▶ _WHAT THIS TASK INVOLVES_: Using the records below, reproduce exactly the lines from the one containing "Given: Click the" through the end, and nothing more; skip the images.

▶ _EXERCISE DATA_:
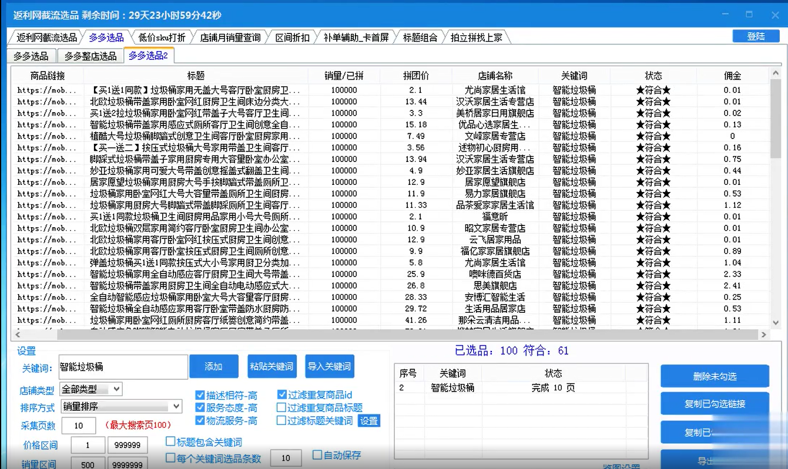Screen dimensions: 788x469
Task: Switch to the 低价sku打折 tab
Action: click(x=162, y=38)
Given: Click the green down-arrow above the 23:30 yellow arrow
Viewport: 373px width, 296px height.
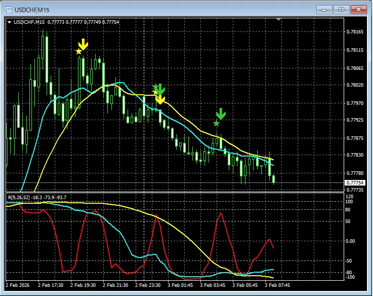Looking at the screenshot, I should pyautogui.click(x=160, y=89).
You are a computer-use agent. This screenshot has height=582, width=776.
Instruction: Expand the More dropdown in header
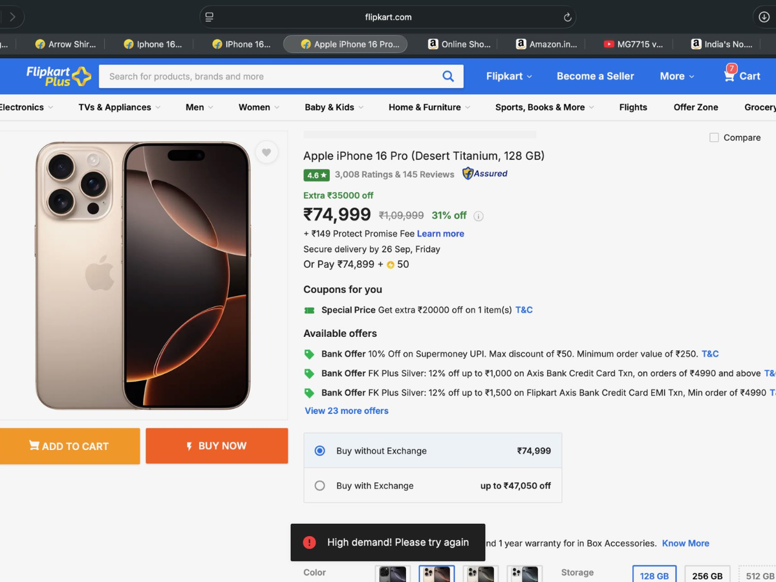pos(676,76)
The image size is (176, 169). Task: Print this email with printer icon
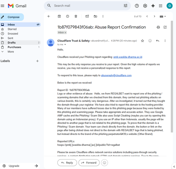[x=158, y=27]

▶ _EXERCISE OUTPUT_:
Given: Click the green down-arrow above the 23:30 yellow arrow
Viewport: 373px width, 296px height.
Looking at the screenshot, I should pyautogui.click(x=160, y=89).
You are a computer-use agent. This screenshot has height=582, width=776.
Instruction: Expand the More dropdown in header
pos(676,76)
The image size is (176, 169). Task: Print this email with printer icon
[x=158, y=27]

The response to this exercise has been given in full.